Elle est tapie là dans l’ombre… Immuable dans les temps, elle repose en face de la mer. Nul la trouvera si ses pas ne l’y mènent. Le passant peut s’asseoir, à ses côtés, fermer les yeux, son visage légèrement levé vers le ciel. La brise caresse son menton, s’insuffle dans ses narines, ressort par ses oreilles, la mer et le vent, sont des amants qui jouent tout autour des choses inertes et du passant… S’il est la saison des feuilles mortes, alors, elles tournoieront dans les cieux, s’il est le temps des fleurs, les pétales les plus fragiles quitteront leur nid. Et flétriront, un peu plus loin, afin de nourrir la terre… Rien n’est inutile dans ce bas monde, jusqu’à la moindre des poussières qui finira peut-être dans votre oeil et vous fera pleurer… Pleurer la femme tapie dans l’ombre, immobile, impassible, dans sa nudité presqu’offerte à son insu devant une mer indifférente, abandonnée aux pensées les plus lascives et plus tortueux les esprits.

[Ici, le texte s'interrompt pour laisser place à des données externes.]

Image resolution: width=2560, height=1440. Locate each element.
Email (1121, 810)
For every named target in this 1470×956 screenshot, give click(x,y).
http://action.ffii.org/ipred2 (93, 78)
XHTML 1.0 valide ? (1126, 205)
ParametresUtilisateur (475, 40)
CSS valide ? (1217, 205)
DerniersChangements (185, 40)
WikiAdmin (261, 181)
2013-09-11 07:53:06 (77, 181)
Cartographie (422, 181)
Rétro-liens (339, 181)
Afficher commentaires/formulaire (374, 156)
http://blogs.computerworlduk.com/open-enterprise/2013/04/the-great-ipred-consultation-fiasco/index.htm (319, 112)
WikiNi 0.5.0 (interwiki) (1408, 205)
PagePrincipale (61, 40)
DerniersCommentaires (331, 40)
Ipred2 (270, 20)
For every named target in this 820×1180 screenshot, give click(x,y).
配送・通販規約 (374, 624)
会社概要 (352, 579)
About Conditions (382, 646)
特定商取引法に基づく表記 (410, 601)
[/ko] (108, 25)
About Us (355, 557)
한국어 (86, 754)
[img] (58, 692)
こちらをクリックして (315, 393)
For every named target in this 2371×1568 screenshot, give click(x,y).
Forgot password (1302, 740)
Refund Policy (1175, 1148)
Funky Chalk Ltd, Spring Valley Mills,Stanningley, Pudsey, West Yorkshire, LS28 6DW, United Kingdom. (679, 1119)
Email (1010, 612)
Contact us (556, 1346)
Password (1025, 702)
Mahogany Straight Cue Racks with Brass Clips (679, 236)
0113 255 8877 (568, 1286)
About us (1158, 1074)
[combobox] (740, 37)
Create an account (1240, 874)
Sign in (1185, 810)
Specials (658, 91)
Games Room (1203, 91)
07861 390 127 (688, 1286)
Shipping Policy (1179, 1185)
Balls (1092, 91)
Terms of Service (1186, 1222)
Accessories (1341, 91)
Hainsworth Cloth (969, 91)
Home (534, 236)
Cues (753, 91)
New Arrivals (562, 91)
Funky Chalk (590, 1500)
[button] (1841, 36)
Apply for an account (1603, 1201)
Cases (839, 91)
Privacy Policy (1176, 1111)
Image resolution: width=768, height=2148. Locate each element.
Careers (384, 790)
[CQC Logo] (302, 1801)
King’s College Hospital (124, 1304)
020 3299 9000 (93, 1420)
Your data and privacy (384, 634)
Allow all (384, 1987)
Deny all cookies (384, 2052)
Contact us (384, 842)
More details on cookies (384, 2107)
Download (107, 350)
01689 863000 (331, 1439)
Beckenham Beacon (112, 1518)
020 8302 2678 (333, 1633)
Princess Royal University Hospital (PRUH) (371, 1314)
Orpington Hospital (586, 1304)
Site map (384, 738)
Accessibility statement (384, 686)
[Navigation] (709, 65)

S’il est le temps des fruits, ne tomberont que ceux prêts à être goûtés. Immuable car son passé est en elle et des mains l’ont forgé. D’autres mains l’ont posée là, elles ont dessiné son présent, son avenir. Mais le temps fait son oeuvre, avec amour, avec passion, passion qui n’est autre que son propre avenir à lui ! Nul ne s’en étonne, nul ne s’en interroge… Face à la mer, le passant souffre également de ces passions. Des mains ont dessiné son passé, l’ont meurtri, bousculé, sans lui laisser le temps de deviner son avenir. Quel avenir ?
La mort n’est qu’une fin inachevée ouvrant ses bras vers des horizons nouveaux. Les passants que nous sommes en souffrons sans qu’il ne nous semble être donnée la clé pour décrypter les sentiments étranges qui nous envahissent. Nous sommes, posés là dans l’ombre, à l’abri d’une trop forte lumière, presque aveuglante, et de flots sans fin qui brassent tout un magma de vies aussi utiles les unes aux autres, et pourtant indépendantes, du moins, en apparence… Nous pleurons les êtres chers, parfois comme une identité que nous aurions perdue. Mais nous sommes l’identité. Nous sommes notre vie, et cela nous coûte beaucoup parfois. Pourquoi ?
Je suis cette passante, assise auprès de cette statue, essaierais-je donc de m’identifier à cette femme posée là dans l’ombre, au regard de tous mais invisible à soi-même ? Cette femme dans l’ombre, au regard impassible, au sourire figé, dans une interminable attente de ce qui n’adviendra pas. Et qui n’attend rien ? Mon coeur est gros mais je me soigne avec ce qui m’est propre, l’écriture, la photographie… Ces deux langages que je transpose sur un support à langage binaire… Quelle ironie ! Les mots, du sombre sur du clair… Les photographies, des jeux d’ombres et de lumières…
Il est dit que l’on peut se tromper toute sa vie. Ce qui est le plus probable, dans l’ironie du sort, serait de répéter les mêmes erreurs, de se mettre un bandeau et de ne pas voir, de s’attacher les mains, ne pas écrire quand on vous a donné le don d’écrire, ne pas photographier quand votre esprit ne pense qu’à ça ! De se dire, c’est lui qui m’a donné ce don, et de lui en laisser les palmes ! Tout est dualité en moi, jusqu’à mon sang et mes racines, et pourquoi pas ne pas en jouer ? Je suis la plume et je suis l’oiseau, je suis le regard et je suis la photographie, je suis la pensée, et j’ai toujours joué avec les mots comme je le voulais ! Et tout est dualité, confrontations, dans la mer, dans le ciel !
Et l’amour est le lien éternel entre toutes choses.